→ **TEXT EXTRACT**:
* * * * * * *
The Wand????

This sounds familiar but my search didn’t find prior discussion. What do we know about this thing?

Interesting - it implies it’ll stop hangovers.

There are a million doctor Berzerkers but I’m gonna say that sulfites in wine are basically not the reason we get hangovers. Excess trips to the toilet, exothermic reaction of alcohol processing makes us hot, and esters/tannins lead to headaches/poor sleep/dehydration.

This stick ain’t gonna do it, unless you have a severe sensitivity to sulfites I guess.

They cost about $3 for a single use wand, which is only for use in one 6oz glass of wine.

Hangovers are mostly caused by the 3rd form alcohol takes once we filter it… essentially poison…

And this makes the wine taste awful, to me, completely undrinkable… and I have been asked, and did so, to try this at least 5 times.

How disappointing. I thought this thread was about a sex toy… :astonished: :slight_smile: :stuck_out_tongue:

Suckers are born every minute

I actually think it sounds pretty interesting. According to the info, it removes both sulfites and histamines - and I would say that the latter are what causes most headaches in folks that experience them fairly quickly with wine.

Blake, I’m curious - did it actually change the flavor of the wine by ‘adding’ something to it in that wand? If so, how did it change the taste?

The concept of a ‘nano-filter’ removing stuff from wine is certainly not new at all - how do you think all of those wineries remove excess VA from picking too ripe anyways?!?!

Cheers!

Swirl and soak at least 3 minutes, The Wand™ will work it’s magic

Does anyone know when not to use a f***ing apostrophe anymore?
* * * * * * *
→ **PROVIDED INFORMATION**:
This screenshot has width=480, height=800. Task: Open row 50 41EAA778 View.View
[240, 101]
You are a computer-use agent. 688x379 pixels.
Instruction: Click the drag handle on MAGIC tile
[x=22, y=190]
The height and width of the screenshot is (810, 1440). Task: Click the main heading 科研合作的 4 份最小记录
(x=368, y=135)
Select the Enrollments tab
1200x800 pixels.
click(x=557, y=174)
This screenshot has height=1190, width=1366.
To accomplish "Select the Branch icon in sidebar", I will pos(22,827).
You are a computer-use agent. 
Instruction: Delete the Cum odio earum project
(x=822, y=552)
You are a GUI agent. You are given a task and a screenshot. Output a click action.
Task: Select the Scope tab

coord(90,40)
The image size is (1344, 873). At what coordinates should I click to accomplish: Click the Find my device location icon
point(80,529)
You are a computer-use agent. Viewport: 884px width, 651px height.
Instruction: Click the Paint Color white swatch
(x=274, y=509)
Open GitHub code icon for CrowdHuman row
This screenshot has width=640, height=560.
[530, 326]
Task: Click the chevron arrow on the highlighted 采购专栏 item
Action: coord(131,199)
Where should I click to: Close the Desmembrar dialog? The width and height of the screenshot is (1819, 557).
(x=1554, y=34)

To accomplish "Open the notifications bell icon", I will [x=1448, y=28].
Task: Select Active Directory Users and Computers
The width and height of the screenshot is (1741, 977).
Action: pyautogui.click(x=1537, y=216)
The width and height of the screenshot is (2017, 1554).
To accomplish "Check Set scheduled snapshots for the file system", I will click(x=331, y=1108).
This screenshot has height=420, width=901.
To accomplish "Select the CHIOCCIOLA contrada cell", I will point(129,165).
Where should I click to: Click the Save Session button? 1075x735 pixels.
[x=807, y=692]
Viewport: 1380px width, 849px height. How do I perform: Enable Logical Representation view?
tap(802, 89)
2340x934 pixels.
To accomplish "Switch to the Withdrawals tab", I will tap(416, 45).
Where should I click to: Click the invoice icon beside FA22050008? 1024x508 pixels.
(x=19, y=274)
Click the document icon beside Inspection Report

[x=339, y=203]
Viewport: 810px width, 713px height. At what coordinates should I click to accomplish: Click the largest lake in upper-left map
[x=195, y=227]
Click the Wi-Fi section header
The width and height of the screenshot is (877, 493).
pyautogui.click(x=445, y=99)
* * * * * * *
→ **PROBLEM SET**:
**1)** Return the stretch of the thread about The Wand from "I actually think" through "f***ing apostrophe anymore?".
**2)** In the thread about The Wand, how much does a single-use wand cost, and how much wine is it meant for?
The lines above were drawn from a source separate from the thread about The Wand.

→ **ANSWERS FOR THE EXERCISE**:
**1)**
I actually think it sounds pretty interesting. According to the info, it removes both sulfites and histamines - and I would say that the latter are what causes most headaches in folks that experience them fairly quickly with wine.

Blake, I’m curious - did it actually change the flavor of the wine by ‘adding’ something to it in that wand? If so, how did it change the taste?

The concept of a ‘nano-filter’ removing stuff from wine is certainly not new at all - how do you think all of those wineries remove excess VA from picking too ripe anyways?!?!

Cheers!

Swirl and soak at least 3 minutes, The Wand™ will work it’s magic

Does anyone know when not to use a f***ing apostrophe anymore?

**2)** About $3, for one 6oz glass of wine.